La riserva di caccia di Silvio Berlusconi

Renato Mannheimer è tra i tanti che in questi giorni hanno smentito il «sorpasso» sbandierato a destra e a manca da Silvio Berlusconi. Il distacco è sempre attorno ai 5 punti, a vantaggio dell’Unione, ripete il sondaggista milanese. Ma, cauto come sua abitudine, non esclude nulla e precisa che semplicemente «dagli ultimi dati in mio possesso, ancora non mi risulta». E proprio perché quell’«ancora» sta cominciando a far tremare le vene ai polsi di leader o semplici elettori del centrosinistra, val la pena di chiedersi dove mai il funesto cavaliere di Arcore potrebbe raccogliere i tanti voti che gli mancano. A costo di trovare risposte poco confortanti, se è vero, come racconta Vittorio Mete nel suo saggio su «Antipartitismo e antipartitici in Italia», che la stagione dei furori, l’antipolitica degli anni `90 non è affatto morta. Anzi, oggi ben 8 italiani su 10 si dichiarano senza paura stufi, se non disgustati, dai partiti. Pubblicato sul terzo numero di Polena, la rivista torinese diretta da Luca Ricolfi, il saggio del giovane ricercatore fiorentino parte dalla distinzione classica tra antipartitismo «d’elite» o invece «dal basso». I due corni che per l’appunto Silvio Berlusconi, e ancor prima di lui Umberto Bossi, riuscirono a saldare decretando così la fine della prima repubblica. Oggi quei sentimenti non paiono affatto sopiti, se mai si sono evoluti. In peggio, visto che tra il 1990 e il 2003 sono calate la noia o l’indifferenza (scendendo dal 32,2 al 25,8 per cento), ma solo per dar voce alla rabbia o al disgusto (che dal 24,6 del ’90 balzano al 36,2 del 2003). Né è mutato il profilo, anche politico, di chi vive di questi sentimenti.

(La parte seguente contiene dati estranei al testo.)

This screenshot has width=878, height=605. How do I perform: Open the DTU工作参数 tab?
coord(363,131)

Se i «pro partito» infatti sono ancora e sempre i laureati, chi ha tra i 45 e i 54 anni, la classe media impiegatizia (ovvero il bacino di voti sicuri di Ds e Unione), gli «antipartito» allignano soprattutto nel Mezzogiorno, tra gli operai e le casalinghe. I più convinti tra loro nella primavera di 5 anni fa, a un mese dal voto (le elaborazioni sono su fonte Itanes 2001), dicevano di voler annullare la scheda o di non sapere chi scegliere. Ma gli altri, alla domanda sulle preferenze politiche, avevano ben pochi dubbi. Forza Italia e Lega sono il loro riferimento naturale. Anche se, a ben vedere, corrispondono a due scelte molto distanti tra loro.

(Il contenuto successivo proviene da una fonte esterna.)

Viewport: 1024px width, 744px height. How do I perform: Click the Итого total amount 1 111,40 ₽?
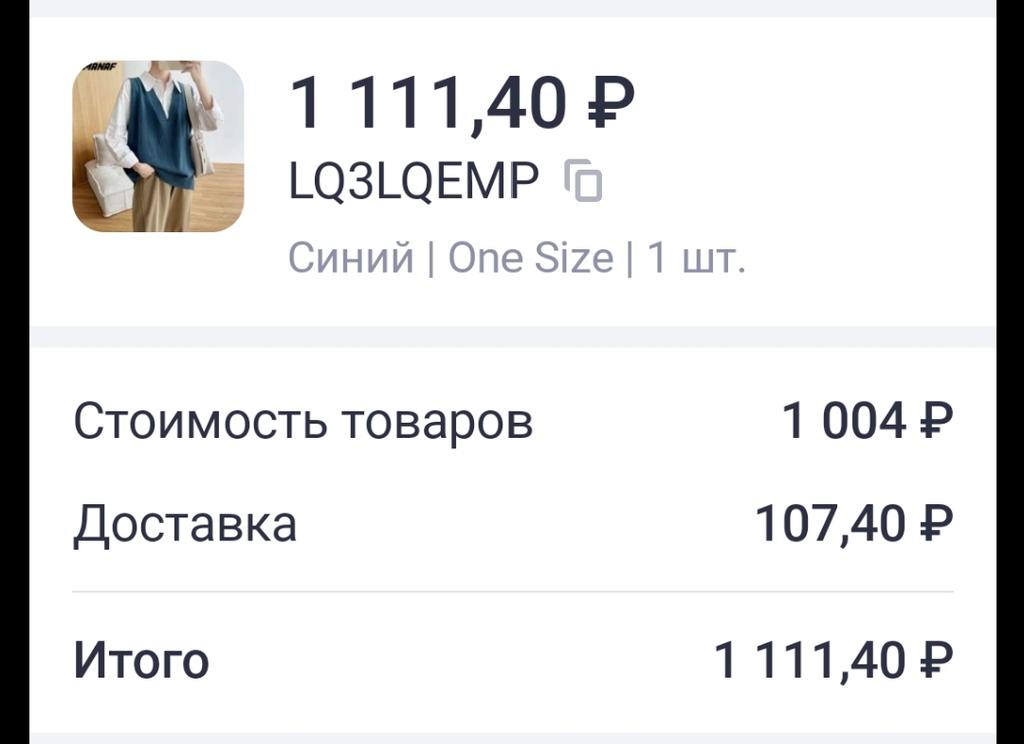click(832, 660)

Quando si guarda al sentimento antipartititico «dal basso», bisogna infatti avere ben chiara la differenza tra chi lo esprime in modo «reattivo» e chi invece si limita a viverlo come retroterra «culturale». I primi vivono anche a sinistra (basta pensare ai girotondi o a Italia dei valori), i secondi esprimono essenzialmente apatia, alienazione dalla vita politica o anche dal voto. La distinzione, messa a punto da Mariano Torcal e da altri ricercatori (che nel 2002 hanno pubblicato uno studio comparato sull’antipartitismo in Spagna, Portogallo, Grecia e Italia), nelle tabelle elaborate da Mete mostra come anche oggi nel nostro paese gli apatici siano in netta maggioranza sui reattivi. Una valanga di voti e non voti, difficili da conquistare e soprattutto da mantenere. E che, per fortuna, crea molti guai proprio a Silvio Berlusconi. Perché in effetti mentre la Lega si accaparra volentieri buona parte degli ormai rabbiosi antipartitici «reattivi», Forza Italia ha fin qui navigato, sola o accanto alle schede nulle e bianche, nel vasto e insidioso mare degli antipartitici «culturali».

Un problema che il cavaliere azzurro conosce molto bene. Fin dall’inizio della sua ossessiva invasione mediatica, Berlusconi ha infatti battuto sui tasti dell’antipolitica. Persino la vicenda Unipol è stata piegata a simbolo dell’occupazione dei partiti (cattivi) della società o le banche (buone). Così come, soprattutto nelle trasmissioni più popolari o light, come da Costanzo e Bonolis, ha raccontato storie strappalacrime (lui bambino, sulla panchina a mangiare pane e mortadella) tutte tese a dimostrare che in fondo lui è uno come tanti, uno come noi. «Io sono il nuovo in politica» strillava come un tempo solo qualche giorno fa. Nella speranza di cancellare dalla testa dei suoi antichi fan gli ormai dodici anni sulla scena politica e i cinque passati a far danno a palazzo Chigi.